De acordo com a pesquisa realizada pela Confederação Nacional do Comércio de Bens, Serviços e Turismo (CNC), a proporção de famílias endividadas no país se manteve em 77,4% em setembro, mesmo valor registrado no mês anterior. No entanto, houve um aumento na porcentagem de inadimplentes, chegando a 30,2%, um acréscimo de 0,2 ponto percentual em relação a agosto e o maior nível em 10 meses.
A CNC destaca que, apesar de haver uma tendência de queda no endividamento, os indicadores de inadimplência continuam a aumentar. Cerca de três em cada dez pessoas endividadas afirmam ter algum compromisso em atraso, representando a maior proporção desde novembro de 2022. Além disso, o número de pessoas incapazes de pagar dívidas acumuladas de meses anteriores também atingiu o maior valor da série histórica, correspondendo a 13% do total de consumidores no país.
A pesquisa considera como dívidas aquelas relacionadas ao cartão de crédito, cheque especial, carnê de loja, crédito consignado, empréstimo pessoal, cheque pré-datado e prestações de carro e casa.
O percentual de consumidores com dívidas atrasadas há mais de 90 dias alcançou 47,8% do total de inadimplentes, o maior valor desde o início da pandemia, em março de 2020.
Além disso, o comprometimento da renda com dívidas também apresentou crescimento nos últimos três meses, atingindo uma média de 30,1% do rendimento familiar, o maior valor desde janeiro deste ano.
A CNC justifica esses números ao mencionar que, embora a inflação tenha diminuído e o mercado de trabalho formal continue absorvendo pessoas com menor escolaridade, os juros elevados e o aumento do número de dívidas a pagar têm dificultado o pagamento dos compromissos em aberto por parte das famílias.
Em relação à distribuição por faixas de renda, observou-se um aumento na proporção de endividados entre os mais pobres, mas uma queda na classe média. É importante ressaltar que as famílias nessas faixas de renda terão seus CPFs desnegativados a partir deste mês, graças ao programa ‘Desenrola’.

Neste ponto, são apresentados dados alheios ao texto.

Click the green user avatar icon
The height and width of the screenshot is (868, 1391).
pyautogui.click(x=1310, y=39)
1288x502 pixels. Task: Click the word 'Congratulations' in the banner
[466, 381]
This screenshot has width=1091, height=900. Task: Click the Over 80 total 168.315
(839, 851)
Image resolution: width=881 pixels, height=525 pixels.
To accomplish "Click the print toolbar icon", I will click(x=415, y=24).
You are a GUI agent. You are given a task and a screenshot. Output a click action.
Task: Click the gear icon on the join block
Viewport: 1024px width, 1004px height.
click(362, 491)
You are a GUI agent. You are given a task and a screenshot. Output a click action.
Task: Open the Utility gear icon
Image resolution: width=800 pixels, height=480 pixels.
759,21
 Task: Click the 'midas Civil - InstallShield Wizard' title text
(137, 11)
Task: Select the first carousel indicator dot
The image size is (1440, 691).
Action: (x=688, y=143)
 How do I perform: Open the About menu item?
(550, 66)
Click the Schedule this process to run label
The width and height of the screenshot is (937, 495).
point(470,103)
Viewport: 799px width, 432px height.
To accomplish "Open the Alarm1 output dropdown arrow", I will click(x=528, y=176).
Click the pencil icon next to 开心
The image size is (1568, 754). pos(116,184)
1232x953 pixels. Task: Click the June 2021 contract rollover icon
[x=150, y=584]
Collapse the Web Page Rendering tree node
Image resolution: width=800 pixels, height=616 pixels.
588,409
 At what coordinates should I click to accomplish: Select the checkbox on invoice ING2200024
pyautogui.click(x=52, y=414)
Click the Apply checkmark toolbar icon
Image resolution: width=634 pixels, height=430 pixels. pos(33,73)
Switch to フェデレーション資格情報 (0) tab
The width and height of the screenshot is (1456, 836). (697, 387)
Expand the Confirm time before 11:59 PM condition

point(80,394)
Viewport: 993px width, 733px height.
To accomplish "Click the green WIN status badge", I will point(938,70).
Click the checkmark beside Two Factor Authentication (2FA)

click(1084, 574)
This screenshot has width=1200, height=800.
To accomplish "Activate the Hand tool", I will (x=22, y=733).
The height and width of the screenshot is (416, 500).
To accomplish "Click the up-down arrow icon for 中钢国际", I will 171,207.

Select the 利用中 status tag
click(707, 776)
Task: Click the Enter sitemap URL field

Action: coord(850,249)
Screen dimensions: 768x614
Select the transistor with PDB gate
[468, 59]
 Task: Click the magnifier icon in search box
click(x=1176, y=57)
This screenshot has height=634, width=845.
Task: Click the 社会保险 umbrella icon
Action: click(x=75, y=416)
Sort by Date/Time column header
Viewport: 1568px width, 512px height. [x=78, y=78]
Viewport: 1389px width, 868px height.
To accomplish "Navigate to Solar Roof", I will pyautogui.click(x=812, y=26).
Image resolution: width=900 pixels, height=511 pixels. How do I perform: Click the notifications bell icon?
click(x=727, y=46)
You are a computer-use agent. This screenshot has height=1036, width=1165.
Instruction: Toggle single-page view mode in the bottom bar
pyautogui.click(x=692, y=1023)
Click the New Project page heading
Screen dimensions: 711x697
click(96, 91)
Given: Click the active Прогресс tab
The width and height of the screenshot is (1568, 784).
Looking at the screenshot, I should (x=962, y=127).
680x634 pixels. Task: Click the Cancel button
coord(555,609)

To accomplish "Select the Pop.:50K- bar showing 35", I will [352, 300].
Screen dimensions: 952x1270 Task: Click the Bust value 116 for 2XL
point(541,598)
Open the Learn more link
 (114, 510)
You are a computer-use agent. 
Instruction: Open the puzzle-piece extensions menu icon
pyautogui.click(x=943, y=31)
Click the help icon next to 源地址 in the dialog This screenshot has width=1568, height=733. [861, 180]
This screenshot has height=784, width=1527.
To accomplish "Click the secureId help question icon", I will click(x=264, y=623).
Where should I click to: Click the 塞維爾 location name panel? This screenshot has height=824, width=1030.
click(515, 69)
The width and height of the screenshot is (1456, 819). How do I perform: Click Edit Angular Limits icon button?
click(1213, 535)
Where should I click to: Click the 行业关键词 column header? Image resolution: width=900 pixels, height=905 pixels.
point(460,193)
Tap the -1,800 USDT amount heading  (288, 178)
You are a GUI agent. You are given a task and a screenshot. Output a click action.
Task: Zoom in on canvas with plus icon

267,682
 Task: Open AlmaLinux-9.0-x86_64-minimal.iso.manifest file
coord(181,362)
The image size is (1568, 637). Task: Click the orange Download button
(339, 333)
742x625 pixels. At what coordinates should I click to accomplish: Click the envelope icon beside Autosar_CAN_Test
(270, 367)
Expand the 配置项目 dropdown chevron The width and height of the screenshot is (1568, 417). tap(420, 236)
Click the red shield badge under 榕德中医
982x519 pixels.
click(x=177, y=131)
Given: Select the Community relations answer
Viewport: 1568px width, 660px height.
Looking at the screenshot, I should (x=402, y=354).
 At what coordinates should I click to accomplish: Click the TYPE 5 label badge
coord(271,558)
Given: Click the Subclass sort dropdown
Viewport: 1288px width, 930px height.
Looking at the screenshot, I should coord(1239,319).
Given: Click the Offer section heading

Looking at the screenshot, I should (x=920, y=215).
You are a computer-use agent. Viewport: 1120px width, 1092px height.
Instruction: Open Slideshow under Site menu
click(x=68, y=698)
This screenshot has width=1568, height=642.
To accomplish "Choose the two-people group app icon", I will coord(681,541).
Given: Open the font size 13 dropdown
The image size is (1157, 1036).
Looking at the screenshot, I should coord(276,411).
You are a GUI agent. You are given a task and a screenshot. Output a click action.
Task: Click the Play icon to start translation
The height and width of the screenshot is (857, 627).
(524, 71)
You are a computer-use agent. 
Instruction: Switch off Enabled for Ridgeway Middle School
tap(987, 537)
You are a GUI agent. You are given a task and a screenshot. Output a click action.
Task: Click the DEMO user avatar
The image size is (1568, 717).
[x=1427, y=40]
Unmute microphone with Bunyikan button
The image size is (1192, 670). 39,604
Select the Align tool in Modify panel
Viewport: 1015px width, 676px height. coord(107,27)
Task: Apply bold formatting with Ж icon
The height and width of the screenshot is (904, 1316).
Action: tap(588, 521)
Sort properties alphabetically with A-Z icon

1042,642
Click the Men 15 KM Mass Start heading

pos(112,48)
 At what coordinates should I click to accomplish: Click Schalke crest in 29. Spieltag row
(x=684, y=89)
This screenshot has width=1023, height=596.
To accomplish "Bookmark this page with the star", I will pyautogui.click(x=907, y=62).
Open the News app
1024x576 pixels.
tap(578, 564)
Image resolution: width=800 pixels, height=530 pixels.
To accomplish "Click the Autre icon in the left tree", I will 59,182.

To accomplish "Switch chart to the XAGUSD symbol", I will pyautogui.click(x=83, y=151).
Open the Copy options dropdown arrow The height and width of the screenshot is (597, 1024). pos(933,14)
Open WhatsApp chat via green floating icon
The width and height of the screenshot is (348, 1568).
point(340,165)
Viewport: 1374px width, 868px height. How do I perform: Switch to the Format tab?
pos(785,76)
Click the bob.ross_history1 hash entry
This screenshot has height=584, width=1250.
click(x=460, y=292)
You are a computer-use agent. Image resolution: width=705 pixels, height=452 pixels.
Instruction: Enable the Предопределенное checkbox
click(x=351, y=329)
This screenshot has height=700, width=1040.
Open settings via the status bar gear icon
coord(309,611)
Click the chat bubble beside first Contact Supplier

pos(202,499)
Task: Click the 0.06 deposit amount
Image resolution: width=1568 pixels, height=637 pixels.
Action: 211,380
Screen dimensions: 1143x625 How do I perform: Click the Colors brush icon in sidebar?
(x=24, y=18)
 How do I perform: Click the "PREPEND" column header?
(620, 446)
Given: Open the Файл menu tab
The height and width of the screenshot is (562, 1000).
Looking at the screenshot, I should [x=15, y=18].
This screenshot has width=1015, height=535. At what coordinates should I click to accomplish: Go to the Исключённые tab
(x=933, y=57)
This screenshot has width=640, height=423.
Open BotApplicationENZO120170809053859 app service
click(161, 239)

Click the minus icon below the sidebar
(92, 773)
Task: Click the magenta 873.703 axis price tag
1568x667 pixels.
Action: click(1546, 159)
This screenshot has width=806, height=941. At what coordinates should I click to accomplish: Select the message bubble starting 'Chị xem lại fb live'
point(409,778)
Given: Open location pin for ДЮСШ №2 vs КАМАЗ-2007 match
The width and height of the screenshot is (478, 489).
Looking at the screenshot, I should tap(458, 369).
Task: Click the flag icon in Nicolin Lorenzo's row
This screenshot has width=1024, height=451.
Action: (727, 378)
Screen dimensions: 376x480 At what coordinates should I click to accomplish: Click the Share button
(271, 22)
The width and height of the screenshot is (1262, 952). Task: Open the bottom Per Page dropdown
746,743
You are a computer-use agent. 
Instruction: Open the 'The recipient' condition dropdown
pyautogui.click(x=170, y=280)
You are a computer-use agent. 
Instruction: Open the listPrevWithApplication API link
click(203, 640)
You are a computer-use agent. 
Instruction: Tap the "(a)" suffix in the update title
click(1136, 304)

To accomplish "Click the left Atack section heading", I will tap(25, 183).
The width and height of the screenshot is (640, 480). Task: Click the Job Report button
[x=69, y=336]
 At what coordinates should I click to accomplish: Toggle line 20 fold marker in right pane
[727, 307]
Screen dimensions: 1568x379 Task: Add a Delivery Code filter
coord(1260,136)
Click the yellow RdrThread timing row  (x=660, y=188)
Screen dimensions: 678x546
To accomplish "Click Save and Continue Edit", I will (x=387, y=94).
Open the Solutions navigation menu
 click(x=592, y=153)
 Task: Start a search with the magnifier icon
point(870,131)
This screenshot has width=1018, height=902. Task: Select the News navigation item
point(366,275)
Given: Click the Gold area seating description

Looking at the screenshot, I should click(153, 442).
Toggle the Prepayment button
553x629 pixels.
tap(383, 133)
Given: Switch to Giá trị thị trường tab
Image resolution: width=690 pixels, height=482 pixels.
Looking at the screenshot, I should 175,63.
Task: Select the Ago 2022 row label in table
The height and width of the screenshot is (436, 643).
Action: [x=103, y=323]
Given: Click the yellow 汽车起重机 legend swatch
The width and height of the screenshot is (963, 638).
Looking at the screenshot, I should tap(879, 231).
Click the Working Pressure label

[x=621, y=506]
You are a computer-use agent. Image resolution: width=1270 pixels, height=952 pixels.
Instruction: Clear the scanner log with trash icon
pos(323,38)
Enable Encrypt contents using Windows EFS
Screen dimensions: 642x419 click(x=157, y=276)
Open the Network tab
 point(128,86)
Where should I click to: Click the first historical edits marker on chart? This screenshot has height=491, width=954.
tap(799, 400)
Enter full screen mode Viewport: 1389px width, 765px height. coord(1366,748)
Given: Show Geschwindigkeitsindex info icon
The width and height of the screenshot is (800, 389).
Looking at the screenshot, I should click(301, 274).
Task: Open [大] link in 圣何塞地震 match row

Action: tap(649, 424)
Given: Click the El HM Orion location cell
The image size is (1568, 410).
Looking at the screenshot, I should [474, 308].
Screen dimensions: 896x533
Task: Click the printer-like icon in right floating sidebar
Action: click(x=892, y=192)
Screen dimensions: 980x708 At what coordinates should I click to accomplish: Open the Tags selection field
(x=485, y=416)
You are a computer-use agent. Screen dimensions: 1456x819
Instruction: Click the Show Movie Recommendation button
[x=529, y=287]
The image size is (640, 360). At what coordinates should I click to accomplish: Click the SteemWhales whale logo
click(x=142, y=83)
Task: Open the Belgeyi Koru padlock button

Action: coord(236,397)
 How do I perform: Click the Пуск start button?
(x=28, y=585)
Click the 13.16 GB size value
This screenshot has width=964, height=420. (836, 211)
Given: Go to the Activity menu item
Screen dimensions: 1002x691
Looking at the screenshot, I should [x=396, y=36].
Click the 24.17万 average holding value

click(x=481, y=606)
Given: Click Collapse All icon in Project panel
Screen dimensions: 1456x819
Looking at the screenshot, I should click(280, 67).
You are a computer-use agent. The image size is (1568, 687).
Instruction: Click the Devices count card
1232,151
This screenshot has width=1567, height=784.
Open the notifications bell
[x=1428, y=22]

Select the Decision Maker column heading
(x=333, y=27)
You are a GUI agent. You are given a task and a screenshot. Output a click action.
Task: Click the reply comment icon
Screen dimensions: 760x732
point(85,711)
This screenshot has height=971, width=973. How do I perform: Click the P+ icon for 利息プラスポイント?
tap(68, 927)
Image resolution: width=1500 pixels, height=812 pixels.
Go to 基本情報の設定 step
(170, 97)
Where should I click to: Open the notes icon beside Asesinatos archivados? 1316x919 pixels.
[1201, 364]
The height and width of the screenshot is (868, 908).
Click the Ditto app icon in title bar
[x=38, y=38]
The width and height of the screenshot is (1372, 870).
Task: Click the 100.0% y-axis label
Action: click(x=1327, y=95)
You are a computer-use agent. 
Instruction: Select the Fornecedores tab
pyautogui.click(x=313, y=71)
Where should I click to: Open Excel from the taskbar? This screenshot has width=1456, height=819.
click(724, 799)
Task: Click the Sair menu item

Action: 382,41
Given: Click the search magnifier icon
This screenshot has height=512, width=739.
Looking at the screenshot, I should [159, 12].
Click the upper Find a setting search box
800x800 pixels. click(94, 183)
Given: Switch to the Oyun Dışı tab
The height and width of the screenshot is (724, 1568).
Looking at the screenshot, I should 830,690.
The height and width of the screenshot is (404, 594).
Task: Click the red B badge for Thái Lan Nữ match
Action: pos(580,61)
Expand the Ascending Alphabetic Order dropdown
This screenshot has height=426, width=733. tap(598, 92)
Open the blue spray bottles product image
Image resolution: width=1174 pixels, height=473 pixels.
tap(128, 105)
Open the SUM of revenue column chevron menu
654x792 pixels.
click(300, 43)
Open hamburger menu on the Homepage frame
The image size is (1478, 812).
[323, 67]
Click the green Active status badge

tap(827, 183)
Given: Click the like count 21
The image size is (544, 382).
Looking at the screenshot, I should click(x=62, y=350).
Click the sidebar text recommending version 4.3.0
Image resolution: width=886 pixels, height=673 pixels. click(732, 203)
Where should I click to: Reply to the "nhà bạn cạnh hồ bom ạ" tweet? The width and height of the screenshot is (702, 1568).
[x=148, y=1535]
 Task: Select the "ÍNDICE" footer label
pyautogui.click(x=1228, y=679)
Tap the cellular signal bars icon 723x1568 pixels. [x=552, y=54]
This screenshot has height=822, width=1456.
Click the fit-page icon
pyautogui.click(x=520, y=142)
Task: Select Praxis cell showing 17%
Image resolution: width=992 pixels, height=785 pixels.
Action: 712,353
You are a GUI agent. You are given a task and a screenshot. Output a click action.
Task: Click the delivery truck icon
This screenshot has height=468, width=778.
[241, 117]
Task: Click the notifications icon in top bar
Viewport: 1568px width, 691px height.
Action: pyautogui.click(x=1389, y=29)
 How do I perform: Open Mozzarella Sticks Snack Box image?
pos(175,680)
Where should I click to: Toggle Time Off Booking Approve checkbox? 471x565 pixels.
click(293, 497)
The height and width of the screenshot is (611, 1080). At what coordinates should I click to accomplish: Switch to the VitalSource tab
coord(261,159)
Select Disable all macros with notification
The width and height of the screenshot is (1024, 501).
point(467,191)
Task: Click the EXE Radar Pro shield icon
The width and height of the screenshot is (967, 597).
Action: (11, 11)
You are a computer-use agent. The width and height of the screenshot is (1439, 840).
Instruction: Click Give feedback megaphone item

No grupo com renda familiar de até três salários mínimos, o percentual de endividados subiu de 79,1% em agosto para 79,4% em setembro. Na classe média, com renda de três a cinco salários mínimos, a proporção de endividados caiu de 78,4% para 77,9%. Já no grupo de cinco a dez salários mínimos, houve uma redução de 75,4% para 74,3%. Por fim, no grupo com renda acima de 10 salários mínimos mensais, a parcela de endividados permaneceu estável em 74,9%.
Em relação à inadimplência, o grupo com renda familiar de até três salários mínimos registrou uma proporção de inadimplentes de 38,6% em setembro, um aumento em relação aos 37,9% de agosto. Na classe média, houve uma queda de 28,5% para 27,6%. No grupo de cinco a dez salários mínimos, houve um pequeno aumento de 21,9% para 22,1%. Já no grupo com renda acima de 10 salários mínimos, a porcentagem de inadimplentes subiu de 14,6% para 14,8%.
Entre as modalidades de dívidas mais utilizadas, o cartão de crédito continua liderando, citado por 86,2% dos entrevistados. Em seguida, estão os carnês (17,0%), crédito pessoal (9,1%), financiamento de carro (7,7%) e financiamento de casa (7,5%).